Collection entries:

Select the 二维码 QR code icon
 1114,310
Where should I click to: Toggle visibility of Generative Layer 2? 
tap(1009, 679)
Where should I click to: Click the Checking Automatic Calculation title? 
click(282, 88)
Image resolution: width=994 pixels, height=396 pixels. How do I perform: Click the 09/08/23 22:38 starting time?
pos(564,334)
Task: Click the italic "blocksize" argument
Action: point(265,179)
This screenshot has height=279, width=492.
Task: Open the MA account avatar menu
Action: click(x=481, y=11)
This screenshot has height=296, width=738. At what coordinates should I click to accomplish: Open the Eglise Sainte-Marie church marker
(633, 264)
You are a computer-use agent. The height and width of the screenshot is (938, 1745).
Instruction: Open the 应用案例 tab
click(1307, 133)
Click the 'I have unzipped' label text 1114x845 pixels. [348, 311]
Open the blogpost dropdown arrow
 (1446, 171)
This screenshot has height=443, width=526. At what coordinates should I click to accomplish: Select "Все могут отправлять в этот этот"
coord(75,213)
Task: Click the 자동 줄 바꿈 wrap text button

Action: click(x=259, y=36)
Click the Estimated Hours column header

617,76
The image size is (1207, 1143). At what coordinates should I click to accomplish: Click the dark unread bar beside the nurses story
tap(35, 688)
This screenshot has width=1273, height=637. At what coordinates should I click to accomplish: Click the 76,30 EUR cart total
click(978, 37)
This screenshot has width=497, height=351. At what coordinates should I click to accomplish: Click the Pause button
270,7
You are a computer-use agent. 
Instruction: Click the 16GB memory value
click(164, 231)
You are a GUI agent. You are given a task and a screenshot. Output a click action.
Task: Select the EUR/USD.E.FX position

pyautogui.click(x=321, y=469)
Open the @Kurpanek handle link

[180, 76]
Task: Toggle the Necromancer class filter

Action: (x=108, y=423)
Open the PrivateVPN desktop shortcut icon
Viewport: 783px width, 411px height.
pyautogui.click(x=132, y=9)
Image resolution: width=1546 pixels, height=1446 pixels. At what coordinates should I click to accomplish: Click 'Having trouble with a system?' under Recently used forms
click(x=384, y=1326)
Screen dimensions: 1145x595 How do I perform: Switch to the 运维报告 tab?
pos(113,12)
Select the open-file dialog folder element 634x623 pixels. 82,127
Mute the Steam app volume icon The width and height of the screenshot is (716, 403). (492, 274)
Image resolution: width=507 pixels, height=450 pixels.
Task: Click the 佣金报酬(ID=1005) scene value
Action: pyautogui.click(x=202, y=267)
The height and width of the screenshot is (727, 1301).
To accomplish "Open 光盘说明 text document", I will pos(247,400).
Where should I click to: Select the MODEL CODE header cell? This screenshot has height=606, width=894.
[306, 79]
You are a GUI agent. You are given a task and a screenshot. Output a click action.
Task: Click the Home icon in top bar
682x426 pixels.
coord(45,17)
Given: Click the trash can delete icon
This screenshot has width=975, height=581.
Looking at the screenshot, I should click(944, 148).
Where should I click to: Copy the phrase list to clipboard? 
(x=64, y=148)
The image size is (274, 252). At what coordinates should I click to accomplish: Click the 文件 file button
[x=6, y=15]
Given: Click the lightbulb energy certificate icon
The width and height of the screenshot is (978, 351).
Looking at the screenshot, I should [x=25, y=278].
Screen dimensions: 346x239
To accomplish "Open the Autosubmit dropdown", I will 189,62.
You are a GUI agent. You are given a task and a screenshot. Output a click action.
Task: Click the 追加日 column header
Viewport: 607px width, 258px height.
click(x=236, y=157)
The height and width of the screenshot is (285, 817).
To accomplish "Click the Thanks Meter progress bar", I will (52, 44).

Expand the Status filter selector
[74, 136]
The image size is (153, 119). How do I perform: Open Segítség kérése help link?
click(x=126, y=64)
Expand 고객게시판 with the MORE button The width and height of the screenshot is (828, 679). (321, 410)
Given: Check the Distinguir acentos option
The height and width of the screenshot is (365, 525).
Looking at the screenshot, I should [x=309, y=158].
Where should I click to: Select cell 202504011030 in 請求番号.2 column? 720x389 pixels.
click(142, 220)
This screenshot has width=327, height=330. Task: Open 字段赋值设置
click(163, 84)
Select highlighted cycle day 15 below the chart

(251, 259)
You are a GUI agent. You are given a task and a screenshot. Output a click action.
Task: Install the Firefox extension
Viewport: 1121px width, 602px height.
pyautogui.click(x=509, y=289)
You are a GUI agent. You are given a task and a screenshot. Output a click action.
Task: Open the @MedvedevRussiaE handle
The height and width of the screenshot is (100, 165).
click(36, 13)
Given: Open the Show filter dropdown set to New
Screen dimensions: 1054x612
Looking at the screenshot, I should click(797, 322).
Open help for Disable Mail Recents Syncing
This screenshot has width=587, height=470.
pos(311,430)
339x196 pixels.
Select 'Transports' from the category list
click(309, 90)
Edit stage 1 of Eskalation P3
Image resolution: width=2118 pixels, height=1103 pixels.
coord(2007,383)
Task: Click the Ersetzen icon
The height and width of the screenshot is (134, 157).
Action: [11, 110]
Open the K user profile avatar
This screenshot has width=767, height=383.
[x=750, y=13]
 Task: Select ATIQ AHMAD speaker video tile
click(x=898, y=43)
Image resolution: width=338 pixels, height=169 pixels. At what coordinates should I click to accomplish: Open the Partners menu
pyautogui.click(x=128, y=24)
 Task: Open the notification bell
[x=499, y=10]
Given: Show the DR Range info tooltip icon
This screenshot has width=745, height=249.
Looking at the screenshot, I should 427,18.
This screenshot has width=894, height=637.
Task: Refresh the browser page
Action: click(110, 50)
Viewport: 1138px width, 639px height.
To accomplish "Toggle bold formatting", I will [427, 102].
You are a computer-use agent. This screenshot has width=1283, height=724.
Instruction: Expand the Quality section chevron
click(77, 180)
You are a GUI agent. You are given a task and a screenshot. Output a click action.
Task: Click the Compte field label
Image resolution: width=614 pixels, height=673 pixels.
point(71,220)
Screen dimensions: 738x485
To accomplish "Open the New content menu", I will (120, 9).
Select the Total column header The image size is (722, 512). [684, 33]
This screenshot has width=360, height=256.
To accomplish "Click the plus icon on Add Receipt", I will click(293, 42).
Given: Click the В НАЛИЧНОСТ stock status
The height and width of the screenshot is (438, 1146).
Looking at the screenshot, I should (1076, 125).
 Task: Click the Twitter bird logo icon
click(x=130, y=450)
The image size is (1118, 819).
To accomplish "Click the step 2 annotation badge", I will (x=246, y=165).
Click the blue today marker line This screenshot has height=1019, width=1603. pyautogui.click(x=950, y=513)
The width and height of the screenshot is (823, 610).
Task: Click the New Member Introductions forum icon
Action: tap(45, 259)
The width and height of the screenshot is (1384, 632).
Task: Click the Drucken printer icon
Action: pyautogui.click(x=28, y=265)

• [Exercise brief] Once the records have been read, print them all again exactly.

• [Solution to this exercise]
Select the 二维码 QR code icon
 1114,310
Where should I click to: Toggle visibility of Generative Layer 2? 
tap(1009, 679)
Where should I click to: Click the Checking Automatic Calculation title? 
click(282, 88)
Image resolution: width=994 pixels, height=396 pixels. How do I perform: Click the 09/08/23 22:38 starting time?
pos(564,334)
Task: Click the italic "blocksize" argument
Action: point(265,179)
This screenshot has height=279, width=492.
Task: Open the MA account avatar menu
Action: click(x=481, y=11)
This screenshot has height=296, width=738. At what coordinates should I click to accomplish: Open the Eglise Sainte-Marie church marker
(633, 264)
You are a computer-use agent. The height and width of the screenshot is (938, 1745).
Instruction: Open the 应用案例 tab
click(1307, 133)
Click the 'I have unzipped' label text 1114x845 pixels. [348, 311]
Open the blogpost dropdown arrow
 (1446, 171)
This screenshot has height=443, width=526. At what coordinates should I click to accomplish: Select "Все могут отправлять в этот этот"
coord(75,213)
Task: Click the 자동 줄 바꿈 wrap text button

Action: click(x=259, y=36)
Click the Estimated Hours column header

617,76
The image size is (1207, 1143). At what coordinates should I click to accomplish: Click the dark unread bar beside the nurses story
tap(35, 688)
This screenshot has width=1273, height=637. At what coordinates should I click to accomplish: Click the 76,30 EUR cart total
click(978, 37)
This screenshot has width=497, height=351. At what coordinates should I click to accomplish: Click the Pause button
270,7
You are a computer-use agent. 
Instruction: Click the 16GB memory value
click(164, 231)
You are a GUI agent. You are given a task and a screenshot. Output a click action.
Task: Select the EUR/USD.E.FX position

pyautogui.click(x=321, y=469)
Open the @Kurpanek handle link

[180, 76]
Task: Toggle the Necromancer class filter

Action: (x=108, y=423)
Open the PrivateVPN desktop shortcut icon
Viewport: 783px width, 411px height.
pyautogui.click(x=132, y=9)
Image resolution: width=1546 pixels, height=1446 pixels. At what coordinates should I click to accomplish: Click 'Having trouble with a system?' under Recently used forms
click(x=384, y=1326)
Screen dimensions: 1145x595 How do I perform: Switch to the 运维报告 tab?
pos(113,12)
Select the open-file dialog folder element 634x623 pixels. 82,127
Mute the Steam app volume icon The width and height of the screenshot is (716, 403). (492, 274)
Image resolution: width=507 pixels, height=450 pixels.
Task: Click the 佣金报酬(ID=1005) scene value
Action: pyautogui.click(x=202, y=267)
The height and width of the screenshot is (727, 1301).
To accomplish "Open 光盘说明 text document", I will pos(247,400).
Where should I click to: Select the MODEL CODE header cell? This screenshot has height=606, width=894.
[306, 79]
You are a GUI agent. You are given a task and a screenshot. Output a click action.
Task: Click the Home icon in top bar
682x426 pixels.
coord(45,17)
Given: Click the trash can delete icon
This screenshot has width=975, height=581.
Looking at the screenshot, I should click(944, 148).
Where should I click to: Copy the phrase list to clipboard? 
(x=64, y=148)
The image size is (274, 252). At what coordinates should I click to accomplish: Click the 文件 file button
[x=6, y=15]
Given: Click the lightbulb energy certificate icon
The width and height of the screenshot is (978, 351).
Looking at the screenshot, I should [x=25, y=278].
Screen dimensions: 346x239
To accomplish "Open the Autosubmit dropdown", I will 189,62.
You are a GUI agent. You are given a task and a screenshot. Output a click action.
Task: Click the 追加日 column header
Viewport: 607px width, 258px height.
click(x=236, y=157)
The height and width of the screenshot is (285, 817).
To accomplish "Click the Thanks Meter progress bar", I will (52, 44).

Expand the Status filter selector
[74, 136]
The image size is (153, 119). How do I perform: Open Segítség kérése help link?
click(x=126, y=64)
Expand 고객게시판 with the MORE button The width and height of the screenshot is (828, 679). (321, 410)
Given: Check the Distinguir acentos option
The height and width of the screenshot is (365, 525).
Looking at the screenshot, I should [x=309, y=158].
Where should I click to: Select cell 202504011030 in 請求番号.2 column? 720x389 pixels.
click(142, 220)
This screenshot has width=327, height=330. Task: Open 字段赋值设置
click(163, 84)
Select highlighted cycle day 15 below the chart

(251, 259)
You are a GUI agent. You are given a task and a screenshot. Output a click action.
Task: Install the Firefox extension
Viewport: 1121px width, 602px height.
pyautogui.click(x=509, y=289)
You are a GUI agent. You are given a task and a screenshot. Output a click action.
Task: Open the @MedvedevRussiaE handle
The height and width of the screenshot is (100, 165).
click(36, 13)
Given: Open the Show filter dropdown set to New
Screen dimensions: 1054x612
Looking at the screenshot, I should click(797, 322).
Open help for Disable Mail Recents Syncing
This screenshot has width=587, height=470.
pos(311,430)
339x196 pixels.
Select 'Transports' from the category list
click(309, 90)
Edit stage 1 of Eskalation P3
Image resolution: width=2118 pixels, height=1103 pixels.
coord(2007,383)
Task: Click the Ersetzen icon
The height and width of the screenshot is (134, 157).
Action: [11, 110]
Open the K user profile avatar
This screenshot has width=767, height=383.
[x=750, y=13]
 Task: Select ATIQ AHMAD speaker video tile
click(x=898, y=43)
Image resolution: width=338 pixels, height=169 pixels. At what coordinates should I click to accomplish: Open the Partners menu
pyautogui.click(x=128, y=24)
 Task: Open the notification bell
[x=499, y=10]
Given: Show the DR Range info tooltip icon
This screenshot has width=745, height=249.
Looking at the screenshot, I should 427,18.
This screenshot has width=894, height=637.
Task: Refresh the browser page
Action: click(110, 50)
Viewport: 1138px width, 639px height.
To accomplish "Toggle bold formatting", I will [427, 102].
You are a computer-use agent. This screenshot has width=1283, height=724.
Instruction: Expand the Quality section chevron
click(77, 180)
You are a GUI agent. You are given a task and a screenshot. Output a click action.
Task: Click the Compte field label
Image resolution: width=614 pixels, height=673 pixels.
point(71,220)
Screen dimensions: 738x485
To accomplish "Open the New content menu", I will (120, 9).
Select the Total column header The image size is (722, 512). [684, 33]
This screenshot has width=360, height=256.
To accomplish "Click the plus icon on Add Receipt", I will click(293, 42).
Given: Click the В НАЛИЧНОСТ stock status
The height and width of the screenshot is (438, 1146).
Looking at the screenshot, I should (1076, 125).
 Task: Click the Twitter bird logo icon
click(x=130, y=450)
The image size is (1118, 819).
To accomplish "Click the step 2 annotation badge", I will (x=246, y=165).
Click the blue today marker line This screenshot has height=1019, width=1603. pyautogui.click(x=950, y=513)
The width and height of the screenshot is (823, 610).
Task: Click the New Member Introductions forum icon
Action: tap(45, 259)
The width and height of the screenshot is (1384, 632).
Task: Click the Drucken printer icon
Action: pyautogui.click(x=28, y=265)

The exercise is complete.